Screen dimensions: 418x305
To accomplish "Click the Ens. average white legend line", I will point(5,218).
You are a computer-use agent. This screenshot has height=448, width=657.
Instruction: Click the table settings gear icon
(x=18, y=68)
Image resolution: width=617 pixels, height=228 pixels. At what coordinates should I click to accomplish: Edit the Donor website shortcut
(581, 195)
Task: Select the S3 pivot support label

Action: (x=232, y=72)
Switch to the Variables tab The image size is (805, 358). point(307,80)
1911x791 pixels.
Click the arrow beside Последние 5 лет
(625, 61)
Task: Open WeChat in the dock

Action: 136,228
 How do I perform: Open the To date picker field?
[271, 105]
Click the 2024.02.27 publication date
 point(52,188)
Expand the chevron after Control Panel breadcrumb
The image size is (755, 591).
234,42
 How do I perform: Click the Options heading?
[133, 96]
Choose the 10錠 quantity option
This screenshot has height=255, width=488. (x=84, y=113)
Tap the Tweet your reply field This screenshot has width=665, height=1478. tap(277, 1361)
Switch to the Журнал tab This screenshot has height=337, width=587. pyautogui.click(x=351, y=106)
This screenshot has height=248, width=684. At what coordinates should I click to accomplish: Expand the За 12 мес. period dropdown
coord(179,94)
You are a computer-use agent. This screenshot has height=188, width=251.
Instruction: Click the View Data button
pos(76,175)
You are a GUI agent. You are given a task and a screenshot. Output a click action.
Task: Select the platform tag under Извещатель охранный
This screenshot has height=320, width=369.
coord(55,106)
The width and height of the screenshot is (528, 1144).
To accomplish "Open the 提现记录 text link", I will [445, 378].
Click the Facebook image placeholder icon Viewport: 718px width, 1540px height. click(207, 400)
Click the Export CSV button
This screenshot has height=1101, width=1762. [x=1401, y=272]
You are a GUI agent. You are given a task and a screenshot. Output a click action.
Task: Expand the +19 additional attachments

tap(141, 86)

• _EXERCISE DETAILS_:
This exercise calls for the lines from the one holding "Click the Facebook" through the end of the entries, transcribed exactly and with nothing more.

• _SOLUTION FOR THIS EXERCISE_:
Click the Facebook image placeholder icon Viewport: 718px width, 1540px height. click(207, 400)
Click the Export CSV button
This screenshot has height=1101, width=1762. [x=1401, y=272]
You are a GUI agent. You are given a task and a screenshot. Output a click action.
Task: Expand the +19 additional attachments

tap(141, 86)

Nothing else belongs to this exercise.